**WRITTEN EXERCISE:**
In the passage on derivatives below, what can a derivative be thought of as?

These are the key concepts you need to understand to accurately answer the question.

Understanding Derivatives
The concept of a derivative is pivotal in calculus, especially when analyzing the motion of objects. A derivative measures how a function changes as its input changes. In simpler terms, it gives us the rate at which one quantity, such as height or position, changes with respect to another, such as time.
For our problem, the position of the ball, described by the function \(s(t) = -16t^2 + 128t\), changes as time progresses. The derivative of this position function allows us to determine how quickly the height of the ball changes over time.
  • A derivative expresses the "instantaneous rate of change."
  • It can be thought of as the slope of the tangent line to the curve at any given point.
  • For straightforward functions, techniques like the power rule can simplify the differentiation process.

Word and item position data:

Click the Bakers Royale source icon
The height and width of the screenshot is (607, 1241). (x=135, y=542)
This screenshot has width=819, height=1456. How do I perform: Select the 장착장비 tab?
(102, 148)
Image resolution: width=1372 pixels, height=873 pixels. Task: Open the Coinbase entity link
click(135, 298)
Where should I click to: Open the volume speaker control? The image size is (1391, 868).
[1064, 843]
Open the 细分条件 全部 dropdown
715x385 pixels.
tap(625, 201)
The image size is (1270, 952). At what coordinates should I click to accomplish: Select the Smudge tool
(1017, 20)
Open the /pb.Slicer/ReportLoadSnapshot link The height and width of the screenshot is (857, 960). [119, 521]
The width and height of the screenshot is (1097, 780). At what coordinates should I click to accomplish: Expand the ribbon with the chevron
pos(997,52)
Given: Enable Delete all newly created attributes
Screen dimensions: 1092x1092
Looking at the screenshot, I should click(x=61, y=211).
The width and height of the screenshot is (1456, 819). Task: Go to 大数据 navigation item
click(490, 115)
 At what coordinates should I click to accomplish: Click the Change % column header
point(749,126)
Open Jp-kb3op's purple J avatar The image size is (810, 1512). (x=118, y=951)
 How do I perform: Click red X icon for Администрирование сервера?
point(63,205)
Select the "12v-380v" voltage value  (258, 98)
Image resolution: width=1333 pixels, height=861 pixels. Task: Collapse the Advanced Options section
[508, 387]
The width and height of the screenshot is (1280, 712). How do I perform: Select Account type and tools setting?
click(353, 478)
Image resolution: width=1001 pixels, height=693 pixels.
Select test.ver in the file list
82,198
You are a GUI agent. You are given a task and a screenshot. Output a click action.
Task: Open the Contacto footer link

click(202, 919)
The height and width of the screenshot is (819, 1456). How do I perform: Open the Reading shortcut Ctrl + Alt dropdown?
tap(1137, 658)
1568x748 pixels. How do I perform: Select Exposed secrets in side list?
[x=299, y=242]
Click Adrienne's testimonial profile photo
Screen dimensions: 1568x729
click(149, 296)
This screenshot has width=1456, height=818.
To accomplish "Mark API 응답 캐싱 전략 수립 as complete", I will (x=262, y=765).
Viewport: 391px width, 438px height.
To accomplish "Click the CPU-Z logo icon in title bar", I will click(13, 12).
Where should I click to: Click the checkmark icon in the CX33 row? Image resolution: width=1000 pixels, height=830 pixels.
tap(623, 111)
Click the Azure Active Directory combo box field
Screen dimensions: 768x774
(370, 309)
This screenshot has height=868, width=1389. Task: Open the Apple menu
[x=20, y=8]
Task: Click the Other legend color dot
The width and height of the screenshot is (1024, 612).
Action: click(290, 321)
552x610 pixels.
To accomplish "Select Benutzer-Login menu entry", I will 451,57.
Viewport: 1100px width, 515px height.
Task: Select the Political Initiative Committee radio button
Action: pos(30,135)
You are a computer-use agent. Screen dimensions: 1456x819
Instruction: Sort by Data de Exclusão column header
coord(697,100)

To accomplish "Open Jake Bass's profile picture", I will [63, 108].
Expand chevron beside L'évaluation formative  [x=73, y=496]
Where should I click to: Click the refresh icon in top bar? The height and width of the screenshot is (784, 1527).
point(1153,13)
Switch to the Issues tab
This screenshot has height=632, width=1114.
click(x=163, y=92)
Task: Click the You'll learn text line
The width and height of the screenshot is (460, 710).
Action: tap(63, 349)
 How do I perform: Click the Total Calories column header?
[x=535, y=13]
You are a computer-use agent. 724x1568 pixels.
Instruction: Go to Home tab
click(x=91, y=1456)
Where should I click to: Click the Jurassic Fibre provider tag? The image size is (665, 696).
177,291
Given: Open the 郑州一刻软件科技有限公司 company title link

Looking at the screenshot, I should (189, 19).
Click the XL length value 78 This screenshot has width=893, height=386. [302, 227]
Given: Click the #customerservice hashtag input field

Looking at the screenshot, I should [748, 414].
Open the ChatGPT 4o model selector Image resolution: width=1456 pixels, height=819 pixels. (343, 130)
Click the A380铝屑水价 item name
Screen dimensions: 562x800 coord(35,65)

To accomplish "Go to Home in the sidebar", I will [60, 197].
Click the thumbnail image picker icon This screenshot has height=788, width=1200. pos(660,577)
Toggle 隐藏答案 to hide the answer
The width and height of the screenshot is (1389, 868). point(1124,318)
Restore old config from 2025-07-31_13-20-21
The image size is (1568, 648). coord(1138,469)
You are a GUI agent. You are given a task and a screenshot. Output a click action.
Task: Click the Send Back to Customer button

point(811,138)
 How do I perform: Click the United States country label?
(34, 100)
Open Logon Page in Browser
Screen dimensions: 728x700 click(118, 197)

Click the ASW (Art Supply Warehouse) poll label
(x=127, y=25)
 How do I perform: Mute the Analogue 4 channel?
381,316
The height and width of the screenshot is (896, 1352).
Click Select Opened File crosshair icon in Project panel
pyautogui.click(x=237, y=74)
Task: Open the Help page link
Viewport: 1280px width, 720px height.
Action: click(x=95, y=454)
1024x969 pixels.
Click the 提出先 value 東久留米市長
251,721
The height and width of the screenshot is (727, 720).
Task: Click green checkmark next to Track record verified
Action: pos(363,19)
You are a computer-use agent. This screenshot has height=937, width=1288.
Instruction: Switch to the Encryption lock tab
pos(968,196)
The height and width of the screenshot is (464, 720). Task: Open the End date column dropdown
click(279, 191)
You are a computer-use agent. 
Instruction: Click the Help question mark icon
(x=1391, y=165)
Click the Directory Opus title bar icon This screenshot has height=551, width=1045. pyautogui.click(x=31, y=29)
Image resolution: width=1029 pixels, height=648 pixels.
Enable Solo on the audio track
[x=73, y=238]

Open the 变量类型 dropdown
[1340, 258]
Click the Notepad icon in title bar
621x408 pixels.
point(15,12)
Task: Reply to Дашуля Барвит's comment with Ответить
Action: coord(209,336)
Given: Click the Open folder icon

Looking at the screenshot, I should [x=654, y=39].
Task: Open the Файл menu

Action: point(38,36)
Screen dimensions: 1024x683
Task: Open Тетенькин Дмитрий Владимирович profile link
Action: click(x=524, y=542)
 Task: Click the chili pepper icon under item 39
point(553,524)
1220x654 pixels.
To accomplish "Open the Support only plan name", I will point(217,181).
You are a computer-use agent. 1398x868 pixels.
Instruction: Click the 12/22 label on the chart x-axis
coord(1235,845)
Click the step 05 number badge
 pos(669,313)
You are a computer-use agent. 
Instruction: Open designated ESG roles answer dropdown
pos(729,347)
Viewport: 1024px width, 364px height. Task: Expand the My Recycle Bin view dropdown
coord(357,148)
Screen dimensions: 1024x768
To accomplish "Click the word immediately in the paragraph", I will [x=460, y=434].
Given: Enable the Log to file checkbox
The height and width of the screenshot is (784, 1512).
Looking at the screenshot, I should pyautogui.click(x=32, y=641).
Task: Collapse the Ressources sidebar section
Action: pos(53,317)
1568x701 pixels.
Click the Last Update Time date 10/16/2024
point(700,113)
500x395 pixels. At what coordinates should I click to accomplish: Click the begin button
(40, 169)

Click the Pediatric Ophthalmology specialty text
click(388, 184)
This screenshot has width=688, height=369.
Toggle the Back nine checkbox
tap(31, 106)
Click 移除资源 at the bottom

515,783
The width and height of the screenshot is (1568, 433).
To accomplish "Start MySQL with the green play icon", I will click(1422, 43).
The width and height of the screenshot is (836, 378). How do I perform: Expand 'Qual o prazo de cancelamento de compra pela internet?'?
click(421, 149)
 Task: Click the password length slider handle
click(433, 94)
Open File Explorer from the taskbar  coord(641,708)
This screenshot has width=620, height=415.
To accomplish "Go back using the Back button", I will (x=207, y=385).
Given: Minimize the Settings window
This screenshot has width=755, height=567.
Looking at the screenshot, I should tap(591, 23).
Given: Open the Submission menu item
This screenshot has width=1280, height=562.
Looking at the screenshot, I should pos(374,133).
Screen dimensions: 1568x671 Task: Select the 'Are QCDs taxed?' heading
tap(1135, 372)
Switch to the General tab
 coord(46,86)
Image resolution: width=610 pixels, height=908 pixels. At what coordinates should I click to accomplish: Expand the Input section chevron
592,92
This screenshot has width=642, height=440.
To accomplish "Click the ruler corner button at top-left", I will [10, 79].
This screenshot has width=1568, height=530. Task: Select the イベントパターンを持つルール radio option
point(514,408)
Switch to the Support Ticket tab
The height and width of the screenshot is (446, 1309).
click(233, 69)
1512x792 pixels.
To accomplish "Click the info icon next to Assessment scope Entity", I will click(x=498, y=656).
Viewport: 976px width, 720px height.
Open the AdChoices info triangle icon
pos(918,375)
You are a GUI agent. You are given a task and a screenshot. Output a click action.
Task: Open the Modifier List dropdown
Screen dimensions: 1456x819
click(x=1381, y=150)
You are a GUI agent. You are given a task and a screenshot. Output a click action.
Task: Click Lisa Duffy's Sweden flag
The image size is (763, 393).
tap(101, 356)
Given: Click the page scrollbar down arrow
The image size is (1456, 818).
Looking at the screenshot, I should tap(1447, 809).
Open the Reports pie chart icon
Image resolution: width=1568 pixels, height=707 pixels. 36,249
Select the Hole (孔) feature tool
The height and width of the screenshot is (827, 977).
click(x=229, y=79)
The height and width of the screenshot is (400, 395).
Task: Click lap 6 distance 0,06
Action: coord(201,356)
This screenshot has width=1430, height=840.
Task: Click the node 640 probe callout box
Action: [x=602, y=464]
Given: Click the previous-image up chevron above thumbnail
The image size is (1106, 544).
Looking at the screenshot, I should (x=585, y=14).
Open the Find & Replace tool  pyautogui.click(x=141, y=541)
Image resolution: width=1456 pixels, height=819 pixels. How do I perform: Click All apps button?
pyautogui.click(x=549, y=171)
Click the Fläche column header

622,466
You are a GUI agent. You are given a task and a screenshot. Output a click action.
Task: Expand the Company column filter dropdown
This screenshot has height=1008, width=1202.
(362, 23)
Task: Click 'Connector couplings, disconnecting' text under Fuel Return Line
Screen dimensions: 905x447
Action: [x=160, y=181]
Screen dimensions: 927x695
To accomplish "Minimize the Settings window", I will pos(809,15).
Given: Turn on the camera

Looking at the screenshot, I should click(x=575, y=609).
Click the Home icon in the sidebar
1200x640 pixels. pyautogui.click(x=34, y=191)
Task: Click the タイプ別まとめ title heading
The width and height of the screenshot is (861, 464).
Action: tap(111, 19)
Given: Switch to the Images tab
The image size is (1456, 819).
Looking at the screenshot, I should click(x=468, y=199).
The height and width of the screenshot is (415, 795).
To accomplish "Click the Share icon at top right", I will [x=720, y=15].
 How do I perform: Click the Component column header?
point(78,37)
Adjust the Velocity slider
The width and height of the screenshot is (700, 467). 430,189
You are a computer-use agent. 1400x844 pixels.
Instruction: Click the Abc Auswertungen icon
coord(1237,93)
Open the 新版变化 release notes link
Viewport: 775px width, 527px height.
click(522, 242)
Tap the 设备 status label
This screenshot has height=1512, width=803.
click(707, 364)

**OUTPUT BELOW:**
The slope of the tangent line to the curve at any given point.